=== Section Start ===

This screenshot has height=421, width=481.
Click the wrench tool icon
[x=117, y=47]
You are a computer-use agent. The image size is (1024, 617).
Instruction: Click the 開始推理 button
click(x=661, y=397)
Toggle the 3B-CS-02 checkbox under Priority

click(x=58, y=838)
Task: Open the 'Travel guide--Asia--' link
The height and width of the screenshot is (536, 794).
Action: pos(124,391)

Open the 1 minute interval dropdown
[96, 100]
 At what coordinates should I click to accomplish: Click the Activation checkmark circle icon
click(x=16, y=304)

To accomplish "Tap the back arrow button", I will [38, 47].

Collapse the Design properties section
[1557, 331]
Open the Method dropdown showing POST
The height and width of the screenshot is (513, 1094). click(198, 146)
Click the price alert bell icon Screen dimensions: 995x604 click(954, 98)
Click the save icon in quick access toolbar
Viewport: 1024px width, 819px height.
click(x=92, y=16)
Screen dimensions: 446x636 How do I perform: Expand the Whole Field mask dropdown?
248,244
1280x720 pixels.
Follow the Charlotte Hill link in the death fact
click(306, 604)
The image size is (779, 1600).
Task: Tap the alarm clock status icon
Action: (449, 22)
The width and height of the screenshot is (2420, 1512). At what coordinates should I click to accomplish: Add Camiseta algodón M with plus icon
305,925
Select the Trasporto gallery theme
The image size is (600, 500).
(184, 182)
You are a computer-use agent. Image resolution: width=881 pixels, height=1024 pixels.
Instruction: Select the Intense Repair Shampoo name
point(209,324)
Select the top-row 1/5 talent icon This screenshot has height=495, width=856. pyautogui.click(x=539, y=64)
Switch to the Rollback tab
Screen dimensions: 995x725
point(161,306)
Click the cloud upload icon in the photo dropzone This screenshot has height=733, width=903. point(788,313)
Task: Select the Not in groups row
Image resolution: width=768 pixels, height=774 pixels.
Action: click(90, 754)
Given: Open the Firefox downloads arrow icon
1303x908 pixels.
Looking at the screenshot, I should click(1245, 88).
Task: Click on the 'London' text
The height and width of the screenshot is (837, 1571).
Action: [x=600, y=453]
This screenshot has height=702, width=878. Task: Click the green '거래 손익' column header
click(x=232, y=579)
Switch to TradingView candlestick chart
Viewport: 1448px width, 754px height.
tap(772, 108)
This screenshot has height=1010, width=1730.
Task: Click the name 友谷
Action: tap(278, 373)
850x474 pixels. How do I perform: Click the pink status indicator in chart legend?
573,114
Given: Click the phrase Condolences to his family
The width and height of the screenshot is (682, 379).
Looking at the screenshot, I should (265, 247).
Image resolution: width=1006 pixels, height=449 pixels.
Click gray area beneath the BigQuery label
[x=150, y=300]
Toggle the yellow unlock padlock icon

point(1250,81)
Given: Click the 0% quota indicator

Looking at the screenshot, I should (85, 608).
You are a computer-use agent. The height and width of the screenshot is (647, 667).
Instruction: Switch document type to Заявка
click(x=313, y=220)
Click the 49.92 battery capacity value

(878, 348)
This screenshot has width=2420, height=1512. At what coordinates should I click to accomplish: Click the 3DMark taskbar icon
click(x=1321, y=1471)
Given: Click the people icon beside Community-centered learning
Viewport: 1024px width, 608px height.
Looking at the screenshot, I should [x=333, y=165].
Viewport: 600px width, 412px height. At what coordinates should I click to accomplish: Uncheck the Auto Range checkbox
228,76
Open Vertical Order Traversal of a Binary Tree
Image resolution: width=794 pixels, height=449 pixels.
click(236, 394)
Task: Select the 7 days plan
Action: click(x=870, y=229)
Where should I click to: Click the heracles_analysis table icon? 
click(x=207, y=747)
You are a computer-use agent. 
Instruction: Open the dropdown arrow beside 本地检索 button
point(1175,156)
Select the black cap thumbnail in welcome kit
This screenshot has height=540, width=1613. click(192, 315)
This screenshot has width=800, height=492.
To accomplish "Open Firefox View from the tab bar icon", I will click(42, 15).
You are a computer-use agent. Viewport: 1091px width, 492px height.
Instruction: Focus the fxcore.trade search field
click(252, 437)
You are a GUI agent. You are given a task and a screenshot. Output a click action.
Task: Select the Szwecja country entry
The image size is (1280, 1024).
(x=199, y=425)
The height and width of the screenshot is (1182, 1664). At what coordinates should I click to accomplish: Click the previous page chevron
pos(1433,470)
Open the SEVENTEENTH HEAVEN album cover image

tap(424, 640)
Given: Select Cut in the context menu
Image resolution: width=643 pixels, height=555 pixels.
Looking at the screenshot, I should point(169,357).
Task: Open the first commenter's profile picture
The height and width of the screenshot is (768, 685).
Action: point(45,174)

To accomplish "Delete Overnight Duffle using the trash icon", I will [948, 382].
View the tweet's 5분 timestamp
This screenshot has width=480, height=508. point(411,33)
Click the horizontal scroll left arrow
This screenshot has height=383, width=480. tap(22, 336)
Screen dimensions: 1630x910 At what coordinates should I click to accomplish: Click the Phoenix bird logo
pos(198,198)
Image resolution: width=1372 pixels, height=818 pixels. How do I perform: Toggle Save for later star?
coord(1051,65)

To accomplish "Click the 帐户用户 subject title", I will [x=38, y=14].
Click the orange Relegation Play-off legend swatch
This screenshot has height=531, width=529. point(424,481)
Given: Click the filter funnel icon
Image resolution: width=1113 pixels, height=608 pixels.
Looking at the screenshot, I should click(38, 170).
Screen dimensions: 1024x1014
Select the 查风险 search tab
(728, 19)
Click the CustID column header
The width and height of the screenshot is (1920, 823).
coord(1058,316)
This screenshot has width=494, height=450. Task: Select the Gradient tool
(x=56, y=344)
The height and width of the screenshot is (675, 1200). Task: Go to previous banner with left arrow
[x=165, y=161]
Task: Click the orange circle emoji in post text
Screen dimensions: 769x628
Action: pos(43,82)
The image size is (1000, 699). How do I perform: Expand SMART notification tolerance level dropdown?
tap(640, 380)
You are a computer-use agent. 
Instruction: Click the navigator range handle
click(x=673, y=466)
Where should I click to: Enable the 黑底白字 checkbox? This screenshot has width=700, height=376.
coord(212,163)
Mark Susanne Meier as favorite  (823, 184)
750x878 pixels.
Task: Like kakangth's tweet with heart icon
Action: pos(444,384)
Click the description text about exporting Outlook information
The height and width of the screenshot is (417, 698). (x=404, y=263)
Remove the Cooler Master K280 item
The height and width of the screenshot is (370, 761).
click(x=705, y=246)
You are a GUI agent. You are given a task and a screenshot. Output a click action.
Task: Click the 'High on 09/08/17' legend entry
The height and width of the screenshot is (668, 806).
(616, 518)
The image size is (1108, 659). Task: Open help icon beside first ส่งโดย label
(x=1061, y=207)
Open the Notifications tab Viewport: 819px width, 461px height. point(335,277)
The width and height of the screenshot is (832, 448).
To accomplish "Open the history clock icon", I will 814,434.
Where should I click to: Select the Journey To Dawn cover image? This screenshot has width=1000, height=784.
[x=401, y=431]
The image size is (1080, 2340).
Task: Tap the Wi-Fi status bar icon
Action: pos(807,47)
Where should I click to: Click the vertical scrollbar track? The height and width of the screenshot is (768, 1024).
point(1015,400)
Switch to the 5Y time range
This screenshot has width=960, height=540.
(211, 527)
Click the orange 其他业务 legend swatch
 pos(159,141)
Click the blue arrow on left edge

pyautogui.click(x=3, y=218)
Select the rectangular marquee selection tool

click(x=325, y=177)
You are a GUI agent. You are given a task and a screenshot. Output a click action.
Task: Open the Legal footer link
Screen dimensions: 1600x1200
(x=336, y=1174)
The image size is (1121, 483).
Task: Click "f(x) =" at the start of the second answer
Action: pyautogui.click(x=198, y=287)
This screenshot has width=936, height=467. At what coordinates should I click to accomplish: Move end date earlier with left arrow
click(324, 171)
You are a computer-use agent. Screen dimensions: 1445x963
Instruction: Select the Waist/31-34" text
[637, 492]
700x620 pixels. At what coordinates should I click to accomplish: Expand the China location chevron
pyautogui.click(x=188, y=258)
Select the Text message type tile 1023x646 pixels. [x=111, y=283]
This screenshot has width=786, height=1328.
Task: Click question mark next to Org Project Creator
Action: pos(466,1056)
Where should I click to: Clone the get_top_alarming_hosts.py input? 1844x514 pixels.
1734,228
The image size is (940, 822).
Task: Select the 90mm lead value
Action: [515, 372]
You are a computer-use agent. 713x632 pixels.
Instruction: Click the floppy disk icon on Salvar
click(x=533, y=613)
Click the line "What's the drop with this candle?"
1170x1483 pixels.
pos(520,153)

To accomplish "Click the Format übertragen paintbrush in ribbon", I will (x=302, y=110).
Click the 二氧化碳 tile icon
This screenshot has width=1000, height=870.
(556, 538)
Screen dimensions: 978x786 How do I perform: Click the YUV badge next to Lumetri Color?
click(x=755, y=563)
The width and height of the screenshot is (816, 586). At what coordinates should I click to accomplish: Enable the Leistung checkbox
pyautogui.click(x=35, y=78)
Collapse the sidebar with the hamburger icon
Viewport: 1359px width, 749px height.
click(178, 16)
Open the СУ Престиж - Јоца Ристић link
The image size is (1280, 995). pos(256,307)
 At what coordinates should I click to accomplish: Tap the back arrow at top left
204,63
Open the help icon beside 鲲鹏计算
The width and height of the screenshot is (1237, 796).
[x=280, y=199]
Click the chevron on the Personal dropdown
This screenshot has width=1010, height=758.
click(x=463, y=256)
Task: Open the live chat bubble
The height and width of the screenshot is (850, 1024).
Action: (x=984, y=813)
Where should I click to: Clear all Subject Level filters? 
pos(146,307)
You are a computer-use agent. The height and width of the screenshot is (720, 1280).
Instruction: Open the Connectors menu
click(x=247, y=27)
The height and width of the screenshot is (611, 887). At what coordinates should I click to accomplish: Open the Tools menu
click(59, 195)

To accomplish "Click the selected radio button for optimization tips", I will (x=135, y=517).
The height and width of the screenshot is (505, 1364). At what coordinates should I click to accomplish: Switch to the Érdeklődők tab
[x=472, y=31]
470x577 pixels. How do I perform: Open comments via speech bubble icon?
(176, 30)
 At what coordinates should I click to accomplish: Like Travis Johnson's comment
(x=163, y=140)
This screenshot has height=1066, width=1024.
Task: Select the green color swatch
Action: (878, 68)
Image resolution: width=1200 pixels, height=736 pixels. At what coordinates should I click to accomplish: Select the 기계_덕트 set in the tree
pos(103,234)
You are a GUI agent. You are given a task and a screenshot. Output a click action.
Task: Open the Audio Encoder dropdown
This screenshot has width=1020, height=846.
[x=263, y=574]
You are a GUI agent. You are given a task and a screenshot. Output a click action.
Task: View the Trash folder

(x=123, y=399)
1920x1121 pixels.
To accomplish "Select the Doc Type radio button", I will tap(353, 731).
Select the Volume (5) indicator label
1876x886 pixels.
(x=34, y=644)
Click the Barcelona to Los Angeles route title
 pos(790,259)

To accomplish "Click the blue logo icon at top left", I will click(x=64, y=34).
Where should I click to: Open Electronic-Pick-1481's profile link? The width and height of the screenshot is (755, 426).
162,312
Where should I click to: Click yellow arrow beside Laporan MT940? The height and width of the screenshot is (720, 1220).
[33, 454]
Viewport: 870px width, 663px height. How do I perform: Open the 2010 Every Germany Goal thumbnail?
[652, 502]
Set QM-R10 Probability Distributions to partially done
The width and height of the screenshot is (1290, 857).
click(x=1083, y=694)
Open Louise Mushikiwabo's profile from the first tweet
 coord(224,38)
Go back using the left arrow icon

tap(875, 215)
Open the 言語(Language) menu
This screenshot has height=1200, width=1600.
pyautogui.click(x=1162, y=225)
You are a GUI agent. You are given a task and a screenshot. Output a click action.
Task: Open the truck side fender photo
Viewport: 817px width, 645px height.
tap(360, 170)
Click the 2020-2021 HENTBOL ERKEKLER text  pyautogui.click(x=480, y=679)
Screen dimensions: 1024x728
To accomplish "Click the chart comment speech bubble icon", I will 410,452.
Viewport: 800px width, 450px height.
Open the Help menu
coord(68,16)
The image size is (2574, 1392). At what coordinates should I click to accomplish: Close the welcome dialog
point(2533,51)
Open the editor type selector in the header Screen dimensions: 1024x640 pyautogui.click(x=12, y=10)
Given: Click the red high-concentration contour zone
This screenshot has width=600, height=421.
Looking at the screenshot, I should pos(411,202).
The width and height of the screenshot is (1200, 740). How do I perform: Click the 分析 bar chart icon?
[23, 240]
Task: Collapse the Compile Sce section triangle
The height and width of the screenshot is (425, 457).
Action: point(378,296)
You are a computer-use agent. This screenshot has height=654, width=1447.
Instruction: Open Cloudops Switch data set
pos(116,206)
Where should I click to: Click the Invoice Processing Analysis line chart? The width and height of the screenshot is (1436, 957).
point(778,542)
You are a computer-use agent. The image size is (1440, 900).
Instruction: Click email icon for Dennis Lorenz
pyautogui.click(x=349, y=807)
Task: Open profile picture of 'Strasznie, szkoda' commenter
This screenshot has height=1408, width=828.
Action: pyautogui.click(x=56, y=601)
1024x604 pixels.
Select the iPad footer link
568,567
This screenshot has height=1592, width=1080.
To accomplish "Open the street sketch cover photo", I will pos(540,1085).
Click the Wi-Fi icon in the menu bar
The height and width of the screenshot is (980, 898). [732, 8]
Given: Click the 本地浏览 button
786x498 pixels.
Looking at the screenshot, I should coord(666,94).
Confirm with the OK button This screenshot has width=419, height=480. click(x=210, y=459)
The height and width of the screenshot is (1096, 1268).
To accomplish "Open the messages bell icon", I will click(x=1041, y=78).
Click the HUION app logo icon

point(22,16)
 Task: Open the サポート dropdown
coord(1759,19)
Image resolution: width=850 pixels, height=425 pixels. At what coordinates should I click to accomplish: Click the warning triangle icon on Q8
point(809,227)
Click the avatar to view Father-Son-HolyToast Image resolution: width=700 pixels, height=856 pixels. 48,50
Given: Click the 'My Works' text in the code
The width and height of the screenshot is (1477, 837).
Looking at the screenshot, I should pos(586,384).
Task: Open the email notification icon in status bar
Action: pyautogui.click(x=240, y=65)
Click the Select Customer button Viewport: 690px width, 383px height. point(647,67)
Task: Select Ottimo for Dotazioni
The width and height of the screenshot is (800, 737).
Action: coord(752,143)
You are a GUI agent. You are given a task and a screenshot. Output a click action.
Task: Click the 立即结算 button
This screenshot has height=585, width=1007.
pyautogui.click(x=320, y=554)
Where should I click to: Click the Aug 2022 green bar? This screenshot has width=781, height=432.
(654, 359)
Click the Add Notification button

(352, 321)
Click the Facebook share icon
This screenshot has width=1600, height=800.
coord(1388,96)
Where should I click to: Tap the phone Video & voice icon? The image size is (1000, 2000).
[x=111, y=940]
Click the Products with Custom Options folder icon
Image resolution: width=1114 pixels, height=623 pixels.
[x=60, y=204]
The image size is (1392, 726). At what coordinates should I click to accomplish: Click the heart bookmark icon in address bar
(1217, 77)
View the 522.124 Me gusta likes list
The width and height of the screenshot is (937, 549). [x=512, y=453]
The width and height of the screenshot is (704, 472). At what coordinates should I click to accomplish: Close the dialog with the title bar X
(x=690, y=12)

=== Section End ===

[Work request]:
Please filter the listing down to lines that include the word "commenter".

[Output for this exercise]:
Task: Open the first commenter's profile picture
Task: Open profile picture of 'Strasznie, szkoda' commenter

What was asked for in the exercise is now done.